In The Mulatta Concubine, Lisa Ze Winters explores the emergence and evolution of African diasporic identities—specifically those of women of mixed African and European ancestry—by focusing on historical, popular, and academic depictions of "the free(d) mulatta concubine" (2). Ze Winters is interested in tracing "the intersections of race, sexuality, intimacy, geography, and freedom in the context of an African diaspora" through the lens of the free(d) mulatta concubine not only in history and memory but also in fiction and fantasy (2). The ongoing importance of this figure, she contends, stems from her dual role as both a liminal, flesh-and-blood woman and a sexualized racial object produced and embedded in the economies of slavery. The Mulatta Concubine is therefore best viewed as an extended meditation on the experiences, meanings, and possibilities of black and mixed-race female subjectivities within and across Atlantic slave societies.

From the outset, Ze Winters confronts the problem of the dominant archive: namely, the absence or fragmentary presence of enslaved and free women of African and mixed ancestry in official documents written and preserved by white men. As she points out, the difficulty of uncovering the thoughts and motivations of captive or free women of mixed descent, and the ways in which these women navigated slave societies and the "incoherence of diaspora" necessitates an unorthodox approach (18). To this end, she frames her analysis around written and visual representations of specific women, both real and imagined, in three critical Atlantic slave ports: Gorée Island, off the coast of Senegal; New Orleans; and Saint Domingue (Haiti). In each site, she analyzes overlapping accounts of "real" women of mixed ancestry and explicitly fictitious or mythical women of color, seeking to demonstrate how the existence of one invariably haunts and informs depictions and understandings of the other. Ze Winters thereby seeks to challenge long-held assumptions about the lives, identities, and intimate practices of free women of color in slave ports throughout the Atlantic world. She is careful, however, to differentiate between the real and the illusory—insofar as that is possible in certain cases—and does so in productive and imaginative ways throughout the book.

For example, Ze Winters compares ethnographic descriptions of the Haitian vodou goddess, Ezili Freda, to accounts of African signares—local [End Page 242] African and mixed-race women in French Senegal who engaged in long-term relationships with white men—included in published eighteenth-century European male travelers' narratives and in twentieth-century guidebooks.

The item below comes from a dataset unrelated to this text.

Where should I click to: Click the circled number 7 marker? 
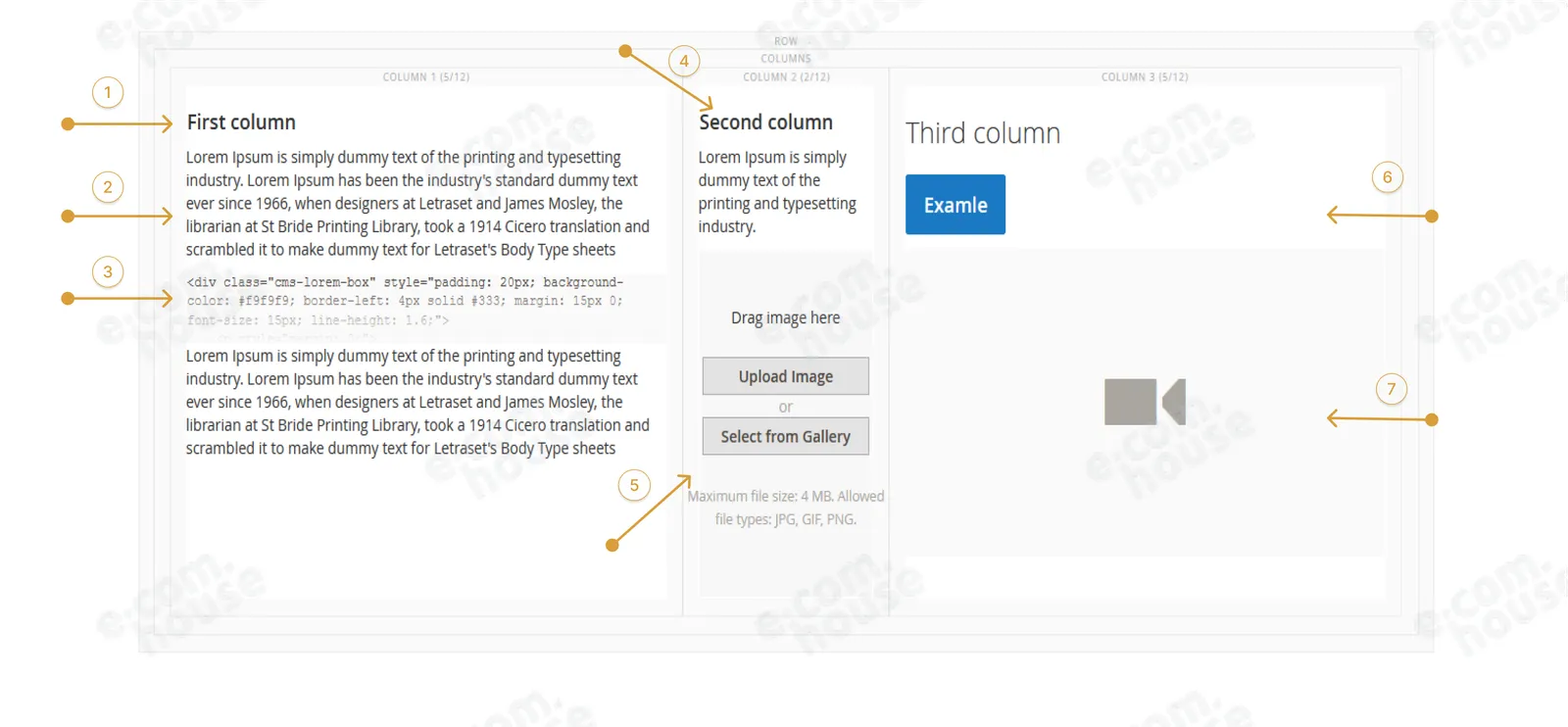(x=1391, y=389)
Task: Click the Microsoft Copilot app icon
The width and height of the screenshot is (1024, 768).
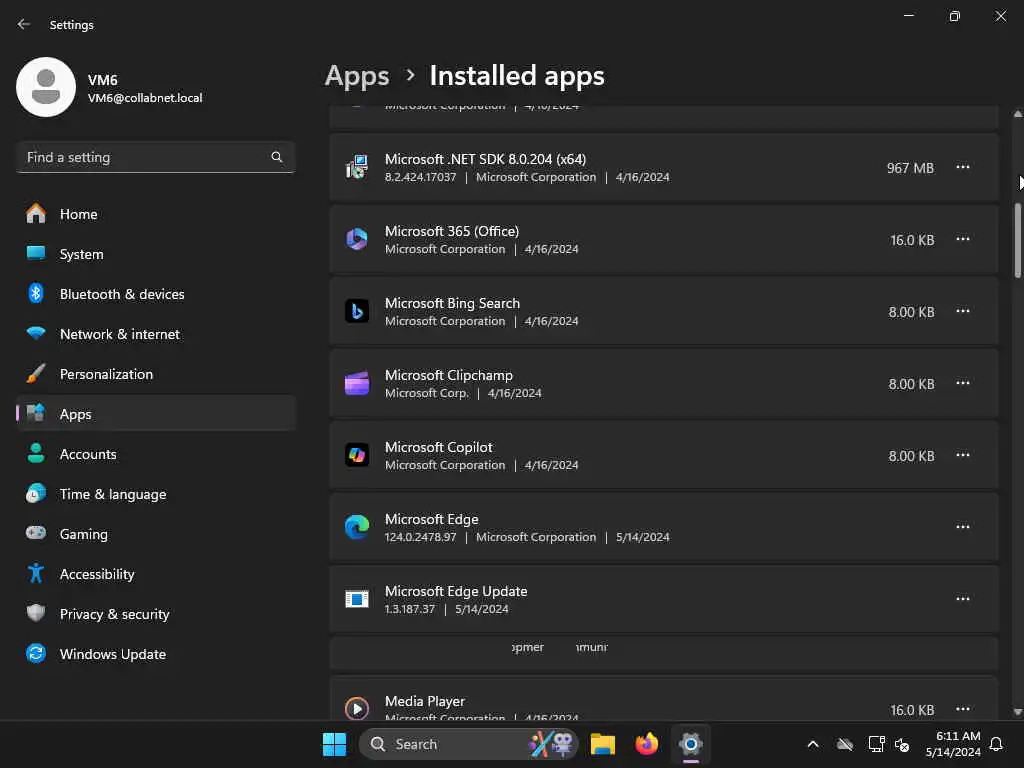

The signares were valued for their position as female go-betweens, women of importance who facilitated cultural and commercial transactions between European traders and local Africans. Yet we still know very little about their personal backgrounds and the paths that led them to become signares.

One of the author's most important points here and throughout The Mulatta Concubine is "the insufficiency of the archive to account for beginnings" (47). The origins of racially mixed, globally dispersed individuals, she states, are nearly impossible to pinpoint, whether for an African diasporic goddess or for historical actors such as the signares. Ze Winters uses European travel accounts and modern guidebooks and commentary to fruitful effect, showing how the signares, due to their illusive presence in the archive, have retained their status as historical and mythical subjects over the centuries. Although the signares arose from a specific socio-economic, political, and cultural context rooted in the violence of slavery and diaspora, they are nonetheless frequently represented as a "ghostly apparition," nothing more than "ephemeral traces of an originally material subject" (55).

To integrate these theoretical insights with the nature of black and mixed-race women's diasporic identities, Ze Winters grounds each chapter in the personal histories of specific women of color, particularly in her chapters focused on New Orleans and Saint Domingue. She uses a variety of sources, including newspaper accounts...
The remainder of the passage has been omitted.